• **What the exercise asks**
Look in the material below for the line with "Given: Set leverage slider to 50X mark" and the line with "Image resolution: width=2576 pixels, height=1389", then set down exactly those two lines and all lines between, nothing more.

• **Given records**
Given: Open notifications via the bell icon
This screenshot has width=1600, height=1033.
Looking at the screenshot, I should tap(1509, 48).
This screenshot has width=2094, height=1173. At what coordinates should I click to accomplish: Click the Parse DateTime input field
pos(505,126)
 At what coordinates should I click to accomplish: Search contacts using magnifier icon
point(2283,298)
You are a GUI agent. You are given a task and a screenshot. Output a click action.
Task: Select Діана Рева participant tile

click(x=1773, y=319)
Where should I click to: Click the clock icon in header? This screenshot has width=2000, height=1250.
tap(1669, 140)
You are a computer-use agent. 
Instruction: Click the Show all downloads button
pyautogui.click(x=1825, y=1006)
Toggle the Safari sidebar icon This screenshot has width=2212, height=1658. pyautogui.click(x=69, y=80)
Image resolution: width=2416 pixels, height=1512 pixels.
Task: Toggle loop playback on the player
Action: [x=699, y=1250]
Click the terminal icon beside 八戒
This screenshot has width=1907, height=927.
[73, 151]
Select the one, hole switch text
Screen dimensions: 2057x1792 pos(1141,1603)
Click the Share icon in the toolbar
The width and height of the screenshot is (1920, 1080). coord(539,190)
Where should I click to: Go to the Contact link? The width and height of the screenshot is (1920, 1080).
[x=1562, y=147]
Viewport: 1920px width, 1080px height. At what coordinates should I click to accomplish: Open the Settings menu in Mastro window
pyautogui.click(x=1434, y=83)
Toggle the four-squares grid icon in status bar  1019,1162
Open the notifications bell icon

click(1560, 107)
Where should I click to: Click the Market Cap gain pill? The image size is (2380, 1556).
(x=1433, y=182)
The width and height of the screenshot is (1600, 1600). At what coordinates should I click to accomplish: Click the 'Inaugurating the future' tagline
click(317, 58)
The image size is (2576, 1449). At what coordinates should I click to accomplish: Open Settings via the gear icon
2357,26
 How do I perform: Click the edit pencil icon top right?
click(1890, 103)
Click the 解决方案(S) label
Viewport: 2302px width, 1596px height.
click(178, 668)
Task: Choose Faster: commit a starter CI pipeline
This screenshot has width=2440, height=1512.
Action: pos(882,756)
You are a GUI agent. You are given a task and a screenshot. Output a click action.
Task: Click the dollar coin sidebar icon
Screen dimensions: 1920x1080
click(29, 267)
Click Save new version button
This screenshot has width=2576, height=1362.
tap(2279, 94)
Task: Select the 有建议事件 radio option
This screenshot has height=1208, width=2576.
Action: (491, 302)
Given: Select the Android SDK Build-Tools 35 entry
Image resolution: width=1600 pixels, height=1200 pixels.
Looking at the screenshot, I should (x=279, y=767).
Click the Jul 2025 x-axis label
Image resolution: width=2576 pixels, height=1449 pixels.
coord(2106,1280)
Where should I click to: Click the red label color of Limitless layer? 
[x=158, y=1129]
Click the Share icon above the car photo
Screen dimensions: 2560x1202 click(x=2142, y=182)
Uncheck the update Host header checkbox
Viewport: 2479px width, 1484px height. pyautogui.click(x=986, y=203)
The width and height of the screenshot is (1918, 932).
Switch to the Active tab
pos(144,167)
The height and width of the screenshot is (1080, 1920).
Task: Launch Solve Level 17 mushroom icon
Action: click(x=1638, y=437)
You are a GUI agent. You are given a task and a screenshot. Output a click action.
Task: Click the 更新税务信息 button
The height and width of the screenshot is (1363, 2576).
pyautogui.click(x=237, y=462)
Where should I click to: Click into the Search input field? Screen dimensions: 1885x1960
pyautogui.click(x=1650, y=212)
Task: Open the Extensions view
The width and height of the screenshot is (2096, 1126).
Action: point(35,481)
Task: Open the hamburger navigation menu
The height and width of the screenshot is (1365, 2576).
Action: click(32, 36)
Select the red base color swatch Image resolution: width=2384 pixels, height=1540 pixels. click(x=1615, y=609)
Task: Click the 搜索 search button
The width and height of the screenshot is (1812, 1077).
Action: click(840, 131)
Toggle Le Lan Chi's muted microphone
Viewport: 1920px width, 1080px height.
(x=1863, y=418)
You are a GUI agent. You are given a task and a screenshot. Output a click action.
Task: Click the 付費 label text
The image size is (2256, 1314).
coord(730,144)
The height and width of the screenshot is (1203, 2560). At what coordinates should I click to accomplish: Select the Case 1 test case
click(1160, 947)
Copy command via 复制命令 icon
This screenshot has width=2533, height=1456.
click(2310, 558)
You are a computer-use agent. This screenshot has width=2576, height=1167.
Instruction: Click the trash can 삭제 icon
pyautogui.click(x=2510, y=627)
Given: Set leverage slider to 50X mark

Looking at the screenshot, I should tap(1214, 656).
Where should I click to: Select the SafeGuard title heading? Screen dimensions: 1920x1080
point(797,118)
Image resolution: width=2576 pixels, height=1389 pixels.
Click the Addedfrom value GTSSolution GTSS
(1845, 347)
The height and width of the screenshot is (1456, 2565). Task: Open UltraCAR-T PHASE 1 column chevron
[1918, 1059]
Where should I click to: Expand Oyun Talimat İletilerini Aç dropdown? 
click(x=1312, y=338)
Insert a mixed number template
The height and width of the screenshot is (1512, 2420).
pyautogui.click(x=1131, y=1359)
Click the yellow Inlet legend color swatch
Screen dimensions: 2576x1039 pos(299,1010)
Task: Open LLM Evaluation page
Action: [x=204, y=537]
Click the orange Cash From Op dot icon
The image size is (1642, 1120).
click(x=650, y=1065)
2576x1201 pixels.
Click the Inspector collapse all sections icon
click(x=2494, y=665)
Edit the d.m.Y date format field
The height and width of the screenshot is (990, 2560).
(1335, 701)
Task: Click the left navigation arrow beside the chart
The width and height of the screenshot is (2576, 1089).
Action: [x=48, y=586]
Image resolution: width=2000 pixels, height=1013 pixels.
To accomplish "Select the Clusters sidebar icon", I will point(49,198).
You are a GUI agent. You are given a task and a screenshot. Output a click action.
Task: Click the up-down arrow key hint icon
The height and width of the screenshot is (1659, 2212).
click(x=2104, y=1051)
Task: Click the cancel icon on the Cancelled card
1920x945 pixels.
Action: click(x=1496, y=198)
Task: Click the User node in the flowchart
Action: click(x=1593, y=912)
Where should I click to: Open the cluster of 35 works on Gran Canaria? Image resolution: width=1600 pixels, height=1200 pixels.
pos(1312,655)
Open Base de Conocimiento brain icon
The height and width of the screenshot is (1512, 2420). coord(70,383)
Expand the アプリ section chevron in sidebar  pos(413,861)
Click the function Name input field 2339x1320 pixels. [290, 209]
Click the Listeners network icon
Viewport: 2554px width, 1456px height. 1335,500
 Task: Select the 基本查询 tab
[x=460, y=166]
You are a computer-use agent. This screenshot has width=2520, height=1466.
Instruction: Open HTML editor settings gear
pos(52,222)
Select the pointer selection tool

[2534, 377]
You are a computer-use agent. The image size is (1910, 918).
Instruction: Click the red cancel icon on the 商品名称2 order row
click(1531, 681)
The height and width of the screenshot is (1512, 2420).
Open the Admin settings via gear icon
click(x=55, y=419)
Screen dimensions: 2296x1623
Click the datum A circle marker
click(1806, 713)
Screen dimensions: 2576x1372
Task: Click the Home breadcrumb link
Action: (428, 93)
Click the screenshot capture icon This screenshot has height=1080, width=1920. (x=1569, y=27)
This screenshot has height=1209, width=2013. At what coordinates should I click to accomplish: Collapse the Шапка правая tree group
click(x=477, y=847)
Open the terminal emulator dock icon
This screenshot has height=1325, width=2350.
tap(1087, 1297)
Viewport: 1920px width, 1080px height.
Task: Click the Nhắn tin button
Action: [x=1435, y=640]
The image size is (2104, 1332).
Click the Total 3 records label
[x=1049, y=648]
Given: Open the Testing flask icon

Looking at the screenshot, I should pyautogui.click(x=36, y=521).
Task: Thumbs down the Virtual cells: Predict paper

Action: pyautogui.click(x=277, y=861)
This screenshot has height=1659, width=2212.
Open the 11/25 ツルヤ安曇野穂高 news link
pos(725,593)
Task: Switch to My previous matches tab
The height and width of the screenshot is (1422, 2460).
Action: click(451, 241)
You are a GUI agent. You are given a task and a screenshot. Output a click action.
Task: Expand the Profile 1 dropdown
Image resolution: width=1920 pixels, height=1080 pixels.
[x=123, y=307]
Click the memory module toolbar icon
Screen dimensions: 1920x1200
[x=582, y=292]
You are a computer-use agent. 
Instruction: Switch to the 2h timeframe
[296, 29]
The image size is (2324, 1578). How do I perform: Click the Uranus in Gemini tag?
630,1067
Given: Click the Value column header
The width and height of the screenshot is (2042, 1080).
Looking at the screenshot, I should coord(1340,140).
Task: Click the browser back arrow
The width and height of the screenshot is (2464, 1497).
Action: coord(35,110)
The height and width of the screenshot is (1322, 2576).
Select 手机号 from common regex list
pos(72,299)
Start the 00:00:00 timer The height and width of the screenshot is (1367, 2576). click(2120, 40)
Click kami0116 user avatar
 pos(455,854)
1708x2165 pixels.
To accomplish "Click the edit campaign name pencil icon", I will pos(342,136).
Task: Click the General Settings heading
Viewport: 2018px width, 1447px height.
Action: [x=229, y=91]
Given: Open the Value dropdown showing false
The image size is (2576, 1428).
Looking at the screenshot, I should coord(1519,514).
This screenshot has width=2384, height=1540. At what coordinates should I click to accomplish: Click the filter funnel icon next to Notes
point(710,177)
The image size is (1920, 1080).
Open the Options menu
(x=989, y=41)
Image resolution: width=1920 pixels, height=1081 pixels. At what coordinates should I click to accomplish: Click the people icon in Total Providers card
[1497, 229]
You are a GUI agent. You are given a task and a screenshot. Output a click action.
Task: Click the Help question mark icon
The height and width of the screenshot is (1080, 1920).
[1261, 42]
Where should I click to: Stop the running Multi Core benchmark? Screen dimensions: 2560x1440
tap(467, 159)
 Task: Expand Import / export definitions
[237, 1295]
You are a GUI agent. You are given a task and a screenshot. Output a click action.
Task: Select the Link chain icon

• **Answer to the problem**
Given: Set leverage slider to 50X mark

Looking at the screenshot, I should tap(1214, 656).
Where should I click to: Select the SafeGuard title heading? Screen dimensions: 1920x1080
point(797,118)
Image resolution: width=2576 pixels, height=1389 pixels.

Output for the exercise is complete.